Great result for UKIP, obviously, but the rejoicing slightly tempered by disgust at two seats going to the Greens (again).
It can’t be said that the UKIP vote was a fluke, but though they may keep many of the votes in a general election, those votes won’t do them as much good. The drop in turnout from 2004 to 2009 was close to the total UKIP vote. Even supporters of the EU now realise that it doesn’t make any difference who sits in the European Parliament. The only thing at stake in a Euro election is the salary and expenses package. This is immensely valuable to a small party, so supporters of small parties are motivated to vote. Also there’s a kind of poetry in electing anti-EU MEPs, so UKIP do much better than other small parties.
As an aside, I was amused by the delay in counting the results in order to wait for other member states who voted at the weekend. Pretending that there was a single Europe-wide election simply drew attention to the fact that there wasn’t. The BBC’s web coverage was particularly annoying, as results in other countries were reported only in terms of the EP “groups” – so for instance if you look at the Ireland results, you’re left trying to guess which parties won seats – “Left” got two and “Socialists” got two – what are they (I think its Labour and Sinn Fein, but I don’t know which are which). “Liberal” gained three and “UEN” lost four – quite a shakeup there! I suspect that’s Fianna Fail changing groups, but if I want to know for sure I have to look somewhere other than the BBC.

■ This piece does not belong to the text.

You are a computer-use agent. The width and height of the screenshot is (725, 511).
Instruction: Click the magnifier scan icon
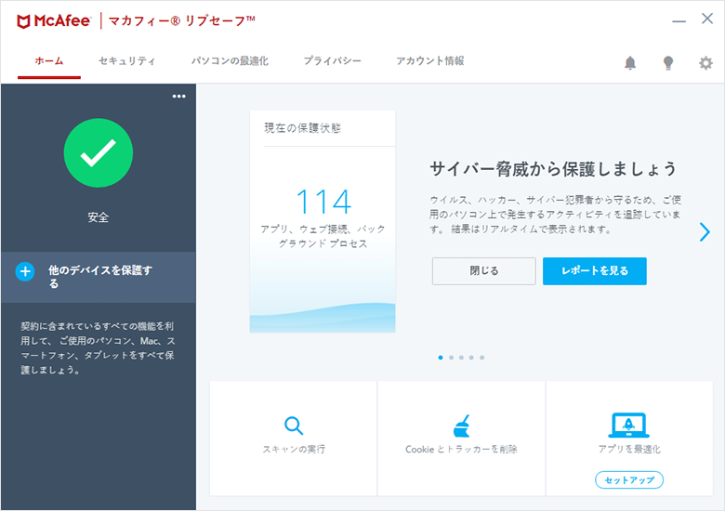click(294, 426)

Because elections happen so rarely, it takes many years for people to learn how to use them. It wasn’t until the 1980s or even 90s that tactical voting really got going, and voters are still learning that in EU elections, they can vote for whoever they want. The tactical voting will really make itself felt in the next general election, and any prediction based on “swing” will be completely off, as the measured swing will go to Conservatives or Lib Dems depending on which one is more likely to beat Labour.